Pre-Pottery or Aceramic Neolithic served as a prelude to the Neolithic Period, and dates in Greece between 6800 and 6500 BC. During this period Man passed from the hunting, food-gathering and fishing stage to the productive stage of the economy as far as his food was concerned, which he ensured with the practice of farming and stock-rearing. The term Aceramic is derived from absence of baked clay pots on the few known sites of this period in Greece. Clay -as it could be handformed- occupied man at least from the Upper Palaeolithic and yielded exceptional specimens of fired vases (pottery, ceramic) during the Early Neolithic. Long experimentation in the field of pyrotechnology, with relatively successful results, should be considered as the intermediate stage, and the term Pre-Pottery should be adopted for the first phase of the Neolithic.
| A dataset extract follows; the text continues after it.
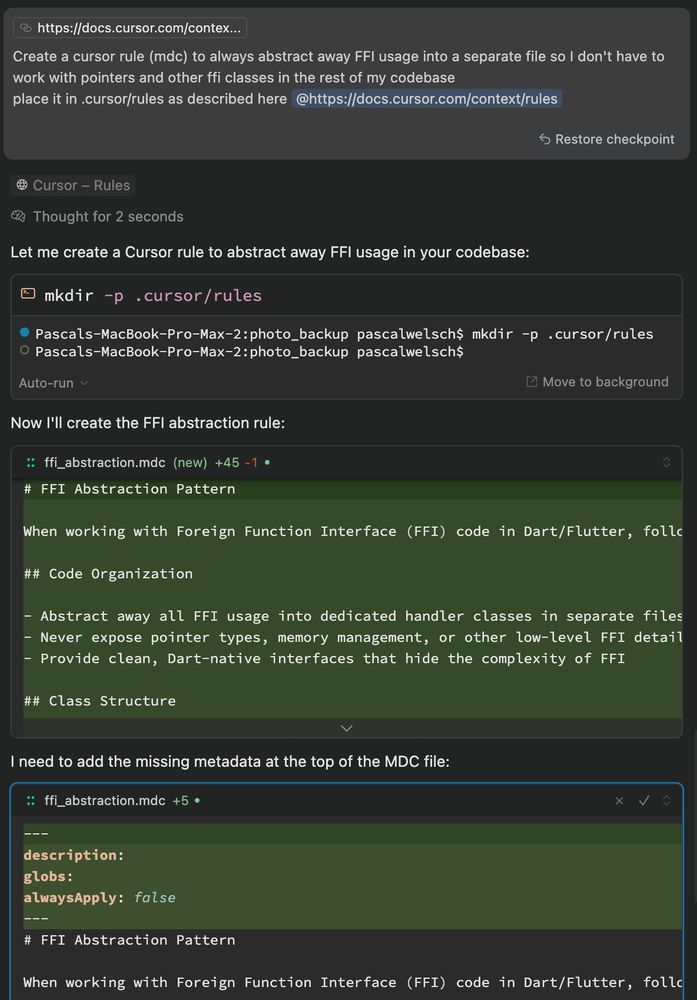The image size is (697, 1000).
Task: Accept the ffi_abstraction.mdc change with checkmark
Action: (x=644, y=800)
There are indications of habitation during Pre-Pottery Neolithic from Thessaly (Argissa), southern Greece (Dendra, Franchthi) and Crete (Knossos), not though from most of the Aegean and Ionian Islands. Settlements consisted of subterranean huts, dug partly in the ground, such as those surviving in Argissa in Thessaly, Dendra in Argolid and Knossos. The number of inhabitants in these first communities ranged between 50-100 individuals.
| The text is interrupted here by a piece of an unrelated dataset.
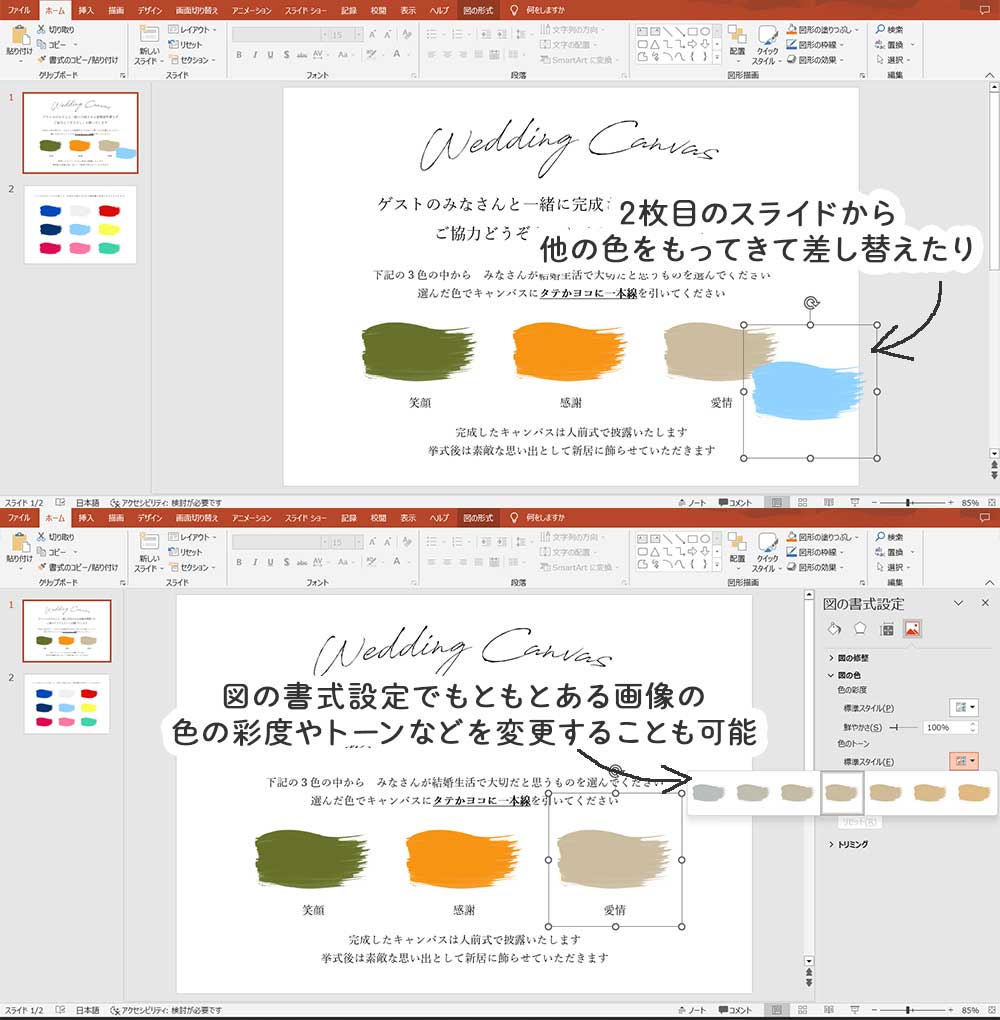Close the Format Picture pane with the X
The image size is (1000, 1020).
pyautogui.click(x=985, y=603)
The economy was based on the cultivation of einkorn and emmer wheat, barley, lentils and peas. Animal husbandry consisted of the raising of sheep, goats, cattle, pigs and dogs. Man's diet was supplemented by the gathering of wild fruit, the hunting of wild animals and fishing. Blades and bladelets of flint and obsidian (volcanic glass) and pointed tools of animal bonesconstituted the tool industry of this period. Remarkable among the bone tools are hooked objects with holes, considered to be belt accessories.

Figurines of unfired and partially fired clay are only some of the examples of artistic creation as well as jewellery from clay, stone, bone and sea-shells.